Mohon tunggu...
Aldentua S Ringo
Aldentua S Ringo Mohon Tunggu... Pengacara - Pembelajar Kehidupan

Penggiat baca tulis dan sosial. Penulis buku Pencerahan Tanpa Kegerahan

Selanjutnya

Tutup

Hukum Artikel Utama

Quo Vadis Revisi UU ITE?

24 Februari 2021   08:11 Diperbarui: 26 Februari 2021   07:13 1234
+
Laporkan Konten
Laporkan Akun
Kompasiana adalah platform blog. Konten ini menjadi tanggung jawab bloger dan tidak mewakili pandangan redaksi Kompas.
Lihat foto
ilustrasi media sosial yang populer dan banyak digunakan. (sumber: pixabay.com/Becomepopular)

Pernyataan presiden Jokowi dalam Rapim TNI POLRI soal Revisi UU ITE ternyata membawa pengaruh yang kuat. Kapolri membuat Surat Edaran dan petunjuk. 

Menkopolhukham dan Menteri Komunikasi dan Informatika segera membentuk dua tim. Satu tim mengkaji substansi UU ITE dan satu tim lagi mengkaji penerapan dari UU ITE. Kenapa harus dua tim?
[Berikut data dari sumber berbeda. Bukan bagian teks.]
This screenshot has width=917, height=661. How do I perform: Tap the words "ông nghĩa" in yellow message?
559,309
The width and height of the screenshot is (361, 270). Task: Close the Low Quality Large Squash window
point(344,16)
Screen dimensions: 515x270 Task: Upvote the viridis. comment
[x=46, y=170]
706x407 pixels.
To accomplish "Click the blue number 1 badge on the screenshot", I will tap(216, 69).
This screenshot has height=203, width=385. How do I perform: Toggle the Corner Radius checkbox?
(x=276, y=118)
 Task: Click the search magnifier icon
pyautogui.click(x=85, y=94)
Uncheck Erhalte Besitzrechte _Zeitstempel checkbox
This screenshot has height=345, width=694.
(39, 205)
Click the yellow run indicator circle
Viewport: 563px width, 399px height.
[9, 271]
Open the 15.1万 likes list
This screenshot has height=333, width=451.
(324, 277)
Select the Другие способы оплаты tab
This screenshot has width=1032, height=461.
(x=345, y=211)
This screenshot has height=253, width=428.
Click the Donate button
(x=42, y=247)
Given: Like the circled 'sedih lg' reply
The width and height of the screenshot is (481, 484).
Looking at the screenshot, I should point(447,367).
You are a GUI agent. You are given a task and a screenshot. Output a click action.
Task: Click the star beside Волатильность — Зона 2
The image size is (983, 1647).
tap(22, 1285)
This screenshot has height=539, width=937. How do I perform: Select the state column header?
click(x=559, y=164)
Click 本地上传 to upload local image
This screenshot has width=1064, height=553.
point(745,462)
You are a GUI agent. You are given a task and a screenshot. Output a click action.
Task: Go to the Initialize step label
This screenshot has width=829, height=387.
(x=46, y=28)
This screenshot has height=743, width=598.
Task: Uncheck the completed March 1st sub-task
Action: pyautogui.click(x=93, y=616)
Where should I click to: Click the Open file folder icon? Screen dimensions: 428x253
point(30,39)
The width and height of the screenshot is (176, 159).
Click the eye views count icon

Pertanyaan kritis kita, quo vadis tim revisi ini? Mau dibawa kemana arah Revisi UU ITE ini? Terasa aneh dan lucu saja. Seakan kita sibuk mencari bagaimana merevisi UU ITE dan seakan mencari alasan untuk merevisinya. 

Lalu apanya yang mau direvisi? Kok seperti kebakaran jenggot dan kehilangan arah atau disorientasi. Mengkajinya saja harus dibagi dua. Tidak terintegrasi. 

Sesungguhnya, jika satu Undang-undang bermasalah, harus jelas kita lihat masalahnya. Masalahnya di mana? Isi atau kontennyakah? Kalau isi atau kontennya yang bermasalah, maka ujilah isi undang-undang ini. 

Ada gugatan materil ke Mahkamah Konstitusi. Atau usulan perubahan dari pemerintah dan DPR. Bagaimana caranya? Ujilah dengan naskah akademis. Kenapa?

Pembuatan sebuah RUU haruslah berdasarkan naskah akademis yang bisa dipertanggungjawabkan secara ilmiah. Dalam naskah akademis dijabarkan latar belakang, tinjauan filosofis, sosiologis dan juridis dari satu kebutuhan dan urgensi pentingnya sebuah RUU. 

Dengan rancangan berdasarkan naskah akademi yang baik, maka relevansi dan urgensi RUU tersebut terlihat jelas dan menjadi acuan yang baku. Dan harus selalu berorientasi sebagai solusi terhadap permasalahan dan kebutuhan hukum masyarakat yang sangat dinamis.

Maka kalau kini UU ITE dianggap bermasalah isinya, harus dikaji dan dipelajari lagi naskah akademis ketika UU ini dibuat. Dikaji lagi secara ilmiah. 

Apakah ada masalah dalam naskah akademisnya dulu? Atau jangan-jangan tidak ada naskah akademisnya. Kalau itu yang terjadi, wajarlah keberadaan UU ITE ini carut marut. 

Atau ada, namun tidak memadai sebagai naskah akademis. Sambal lada, asal ada saja. Harus ditanya lagi Presiden dan Wakil Presiden ketika itu, SBY dan JK, juga DPR ketika itu.

Kalau implementasinya yang bermasalah dan multi tafsir, maka implementasinyalah yang dibenahi. Dimana letak masalah dari implementasinya? Ini lagi problem kita. 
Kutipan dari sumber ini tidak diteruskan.